§ READING PASSAGE
==============================
I think the biggest benefit to this design is that it looks like it could be dirt cheap to make and maintain since it appears to have very few moving parts exposed to the elements.
Why is the funnel intake octagonal? Making it circular would be more aesthetically pleasing, or is there a technical reason why having 8 'separate' entrances is required?
Secondly, paint the funnel intake and top section green, and the 'trunk' brown, stick these on top of a hill, and from a distance it could pass for a tree. Much more visually pleasing than a traditional wind turbine.
I suspect the walls in between the "separate entrances" force the wind moving semi-perpendicular to those walls into the entrance as well. Removing them would lose wind.
Without the compartments/channels/separate entrances, wind blowing in from one direction would mostly just go around the central pillar, rather than down into the funnel.
> Much more visually pleasing than a traditional wind turbine.
But also much larger. It's an inescapable fact that wind energy is proportional to the area captured. So these would have to be as tall and wide as turbine blades.
Except it would be a massive structure, not just a small thin blade on a pole.
And don't think they could get away with flimsy walls either - the pressure of the wind on this thing is the same as the pressure on a regular turbine.
I suspect this last point will sink this project except perhaps in zones with very light wind that can benefit from it's ability to generate with low wind speed (and low pressure, so a weaker structure).
I doubt that the aesthetics are the prime design consideration. This is to generate electricity, not to stick in a gallery. Power generation isn't generally pretty, but it keeps people alive in the winter.
> I doubt that the aesthetics are the prime design consideration. This is to generate electricity, not to stick in a gallery. Power generation isn't generally pretty, but it keeps people alive in the winter.
They are a design consideration though. You can't just stick things where you want: there are political and community issues to consider. Many rural communities might object to functional-but-ugly wind turbines littered about "their countryside".
The physical rationale is fundamentally flawed. It assumes that all wind that is "caught" will enter on the big opening and all of it will leave on the small opening. But that is wrong, the smaller of the narrow region the less wind enters the entire construction.
The fundamental flaw of the rationale is that it confounds the concept of an engine to that of wind entering the tube. If you suck cold air into a compartment via a valve and provide heat inside it the air expands rapidly and must leave because it does not fit inside anymore. But note how we spend a lot of energy to expand the air and turn that internal energy into mechanical energy. There is absolutely no way that you could get air freely inside of a tube and have it "speed" up without actually pushing back on the air that is coming in.
Imagine that you close the narrow part completely. What happens? Will the construction blow up, of course not? Will the the pressure inside rise to a high value? Of course not. It will simply fill up with air and will experience as much pressure as the wall of the building is subjected to. Can you make the closure experience more pressure than any other part of the building? No that is not how pressure works, it is uniform inside the building.
Now imagine that you make a teeny tiny hole in the closed area. Will that lead to air leaking at insane speeds? No it will be barely noticeable, almost no air would be coming out. There is no reason whatsoever that the air would voluntarily go into a building than on it is own choose to leave on the tiny hole instead of leaving the same way where it got in (basically it is not getting in at all because the pressure inside is the same as outside)
==============================
§ DATA EXTRACT
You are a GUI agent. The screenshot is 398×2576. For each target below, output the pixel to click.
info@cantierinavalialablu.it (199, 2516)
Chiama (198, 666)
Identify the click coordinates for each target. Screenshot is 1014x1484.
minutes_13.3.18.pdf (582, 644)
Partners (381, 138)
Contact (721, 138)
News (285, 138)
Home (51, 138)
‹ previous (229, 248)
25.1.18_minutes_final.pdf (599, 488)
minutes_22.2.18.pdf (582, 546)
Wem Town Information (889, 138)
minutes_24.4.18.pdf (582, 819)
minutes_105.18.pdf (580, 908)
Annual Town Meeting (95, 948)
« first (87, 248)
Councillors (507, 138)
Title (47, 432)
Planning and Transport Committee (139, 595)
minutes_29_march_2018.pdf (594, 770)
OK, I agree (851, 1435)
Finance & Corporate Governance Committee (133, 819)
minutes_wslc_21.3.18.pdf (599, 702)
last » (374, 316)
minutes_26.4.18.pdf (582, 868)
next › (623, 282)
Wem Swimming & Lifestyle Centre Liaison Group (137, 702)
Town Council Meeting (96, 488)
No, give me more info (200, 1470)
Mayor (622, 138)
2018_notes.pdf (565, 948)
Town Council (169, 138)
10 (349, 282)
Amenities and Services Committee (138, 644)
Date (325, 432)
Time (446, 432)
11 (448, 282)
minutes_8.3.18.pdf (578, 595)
==============================
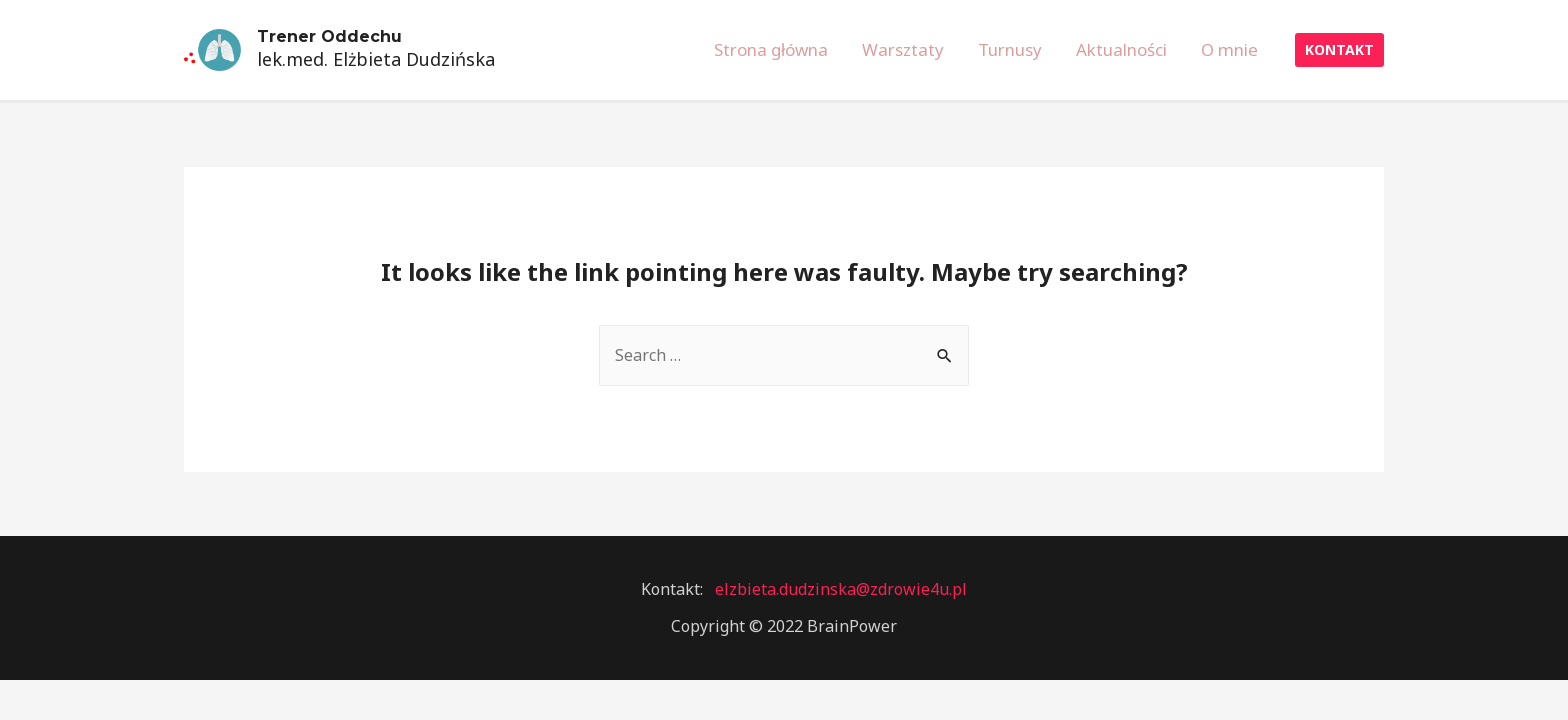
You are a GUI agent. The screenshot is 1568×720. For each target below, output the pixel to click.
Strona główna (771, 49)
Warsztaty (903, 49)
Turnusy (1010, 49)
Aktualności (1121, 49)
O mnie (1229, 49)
==============================
§ EXERCISE REQUIREMENTS
• A. Which terms, set off by slashes in the wind turbine thread, name the divided openings of the funnel? List every one.
• B. In the wind turbine thread, rewrite the part starting with "Imagine that you close" and going on through "inside the building.", swapping "building" for "structure".

§ ANSWERS BY TASK
• A. compartments, channels, separate entrances

• B.
Imagine that you close the narrow part completely. What happens? Will the construction blow up, of course not? Will the the pressure inside rise to a high value? Of course not. It will simply fill up with air and will experience as much pressure as the wall of the structure is subjected to. Can you make the closure experience more pressure than any other part of the structure? No that is not how pressure works, it is uniform inside the structure.